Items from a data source

━━━━━━━━━━━━━━━━

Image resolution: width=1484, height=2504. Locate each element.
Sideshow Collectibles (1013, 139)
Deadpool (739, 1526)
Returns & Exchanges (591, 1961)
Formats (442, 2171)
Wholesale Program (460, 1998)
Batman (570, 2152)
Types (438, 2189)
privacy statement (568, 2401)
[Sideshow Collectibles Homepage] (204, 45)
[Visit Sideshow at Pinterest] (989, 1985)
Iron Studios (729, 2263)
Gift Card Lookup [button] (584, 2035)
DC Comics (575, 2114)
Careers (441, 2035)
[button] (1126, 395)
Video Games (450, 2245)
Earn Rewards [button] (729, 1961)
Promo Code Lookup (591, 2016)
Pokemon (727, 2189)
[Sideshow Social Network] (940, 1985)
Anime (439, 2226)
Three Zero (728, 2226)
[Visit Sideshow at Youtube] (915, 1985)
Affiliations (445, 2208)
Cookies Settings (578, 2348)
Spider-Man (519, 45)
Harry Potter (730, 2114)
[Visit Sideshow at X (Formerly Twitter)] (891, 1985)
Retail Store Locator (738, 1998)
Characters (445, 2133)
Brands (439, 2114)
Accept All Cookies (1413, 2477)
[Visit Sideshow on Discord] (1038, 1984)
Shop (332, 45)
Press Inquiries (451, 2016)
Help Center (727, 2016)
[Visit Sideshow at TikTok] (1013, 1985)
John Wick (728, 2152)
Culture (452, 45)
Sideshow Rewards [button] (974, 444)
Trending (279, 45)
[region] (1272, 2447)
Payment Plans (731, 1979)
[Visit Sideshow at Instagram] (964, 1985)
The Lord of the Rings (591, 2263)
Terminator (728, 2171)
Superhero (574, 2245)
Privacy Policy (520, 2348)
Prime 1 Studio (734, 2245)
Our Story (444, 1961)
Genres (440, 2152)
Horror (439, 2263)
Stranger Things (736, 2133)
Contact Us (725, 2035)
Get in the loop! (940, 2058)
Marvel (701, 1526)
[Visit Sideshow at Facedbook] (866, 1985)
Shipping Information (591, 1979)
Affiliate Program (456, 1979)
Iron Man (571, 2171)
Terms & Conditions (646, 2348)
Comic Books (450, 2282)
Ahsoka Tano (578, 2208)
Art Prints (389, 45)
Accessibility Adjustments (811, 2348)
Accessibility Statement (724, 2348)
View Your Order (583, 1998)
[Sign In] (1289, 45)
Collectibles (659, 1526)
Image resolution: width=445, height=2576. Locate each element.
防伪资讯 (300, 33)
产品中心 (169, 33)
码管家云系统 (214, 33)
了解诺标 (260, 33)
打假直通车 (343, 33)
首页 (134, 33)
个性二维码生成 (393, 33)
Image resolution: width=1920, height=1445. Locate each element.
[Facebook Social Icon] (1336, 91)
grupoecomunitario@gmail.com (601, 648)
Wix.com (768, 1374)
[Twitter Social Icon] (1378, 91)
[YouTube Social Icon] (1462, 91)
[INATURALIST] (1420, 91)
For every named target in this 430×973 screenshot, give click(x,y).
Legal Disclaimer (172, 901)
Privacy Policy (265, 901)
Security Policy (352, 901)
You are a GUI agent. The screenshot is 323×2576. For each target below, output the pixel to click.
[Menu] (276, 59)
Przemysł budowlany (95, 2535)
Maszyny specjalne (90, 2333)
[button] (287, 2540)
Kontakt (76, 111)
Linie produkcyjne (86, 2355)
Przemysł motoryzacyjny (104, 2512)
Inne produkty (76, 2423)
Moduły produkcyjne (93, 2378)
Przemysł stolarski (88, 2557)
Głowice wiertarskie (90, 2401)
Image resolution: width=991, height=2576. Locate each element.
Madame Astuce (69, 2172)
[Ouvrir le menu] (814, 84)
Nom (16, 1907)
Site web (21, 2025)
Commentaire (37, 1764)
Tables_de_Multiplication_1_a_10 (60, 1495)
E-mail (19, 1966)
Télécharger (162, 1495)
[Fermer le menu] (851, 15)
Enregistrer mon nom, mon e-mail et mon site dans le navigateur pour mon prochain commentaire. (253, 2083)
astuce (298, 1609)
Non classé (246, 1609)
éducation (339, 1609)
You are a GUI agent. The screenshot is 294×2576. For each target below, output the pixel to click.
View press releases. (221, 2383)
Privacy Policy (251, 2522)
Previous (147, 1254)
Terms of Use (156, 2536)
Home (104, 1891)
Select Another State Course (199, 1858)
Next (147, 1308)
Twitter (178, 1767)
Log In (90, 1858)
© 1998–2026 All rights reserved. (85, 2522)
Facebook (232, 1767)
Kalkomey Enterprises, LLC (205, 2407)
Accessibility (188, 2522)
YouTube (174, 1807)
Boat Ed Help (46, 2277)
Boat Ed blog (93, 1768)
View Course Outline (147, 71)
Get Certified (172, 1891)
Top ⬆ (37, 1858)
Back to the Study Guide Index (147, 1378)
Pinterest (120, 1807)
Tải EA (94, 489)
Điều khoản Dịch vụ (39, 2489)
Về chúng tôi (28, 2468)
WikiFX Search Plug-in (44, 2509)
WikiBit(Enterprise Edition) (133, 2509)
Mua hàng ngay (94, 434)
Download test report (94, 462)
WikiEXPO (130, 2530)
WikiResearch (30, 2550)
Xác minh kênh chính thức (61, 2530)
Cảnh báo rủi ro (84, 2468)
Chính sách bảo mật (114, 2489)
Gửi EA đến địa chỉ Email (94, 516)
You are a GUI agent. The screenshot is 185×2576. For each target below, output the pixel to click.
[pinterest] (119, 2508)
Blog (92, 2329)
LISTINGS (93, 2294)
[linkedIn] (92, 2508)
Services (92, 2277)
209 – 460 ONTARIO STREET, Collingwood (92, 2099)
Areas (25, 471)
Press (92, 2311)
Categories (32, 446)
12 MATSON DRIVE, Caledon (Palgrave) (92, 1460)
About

━━━━━━━━━━━━━━━━

ASSIGNMENT: Using only the entries above, output the line with "Głowice wiertarskie (90, 2401)", the line with "Gửi EA đến địa chỉ Email (94, 516)", and all lines between them, exactly as they stand.

EXPECTED ANSWER:
Głowice wiertarskie (90, 2401)
Image resolution: width=991, height=2576. Locate each element.
Madame Astuce (69, 2172)
[Ouvrir le menu] (814, 84)
Nom (16, 1907)
Site web (21, 2025)
Commentaire (37, 1764)
Tables_de_Multiplication_1_a_10 (60, 1495)
E-mail (19, 1966)
Télécharger (162, 1495)
[Fermer le menu] (851, 15)
Enregistrer mon nom, mon e-mail et mon site dans le navigateur pour mon prochain commentaire. (253, 2083)
astuce (298, 1609)
Non classé (246, 1609)
éducation (339, 1609)
You are a GUI agent. The screenshot is 294×2576. For each target below, output the pixel to click.
View press releases. (221, 2383)
Privacy Policy (251, 2522)
Previous (147, 1254)
Terms of Use (156, 2536)
Home (104, 1891)
Select Another State Course (199, 1858)
Next (147, 1308)
Twitter (178, 1767)
Log In (90, 1858)
© 1998–2026 All rights reserved. (85, 2522)
Facebook (232, 1767)
Kalkomey Enterprises, LLC (205, 2407)
Accessibility (188, 2522)
YouTube (174, 1807)
Boat Ed Help (46, 2277)
Boat Ed blog (93, 1768)
View Course Outline (147, 71)
Get Certified (172, 1891)
Top ⬆ (37, 1858)
Back to the Study Guide Index (147, 1378)
Pinterest (120, 1807)
Tải EA (94, 489)
Điều khoản Dịch vụ (39, 2489)
Về chúng tôi (28, 2468)
WikiFX Search Plug-in (44, 2509)
WikiBit(Enterprise Edition) (133, 2509)
Mua hàng ngay (94, 434)
Download test report (94, 462)
WikiEXPO (130, 2530)
WikiResearch (30, 2550)
Xác minh kênh chính thức (61, 2530)
Cảnh báo rủi ro (84, 2468)
Chính sách bảo mật (114, 2489)
Gửi EA đến địa chỉ Email (94, 516)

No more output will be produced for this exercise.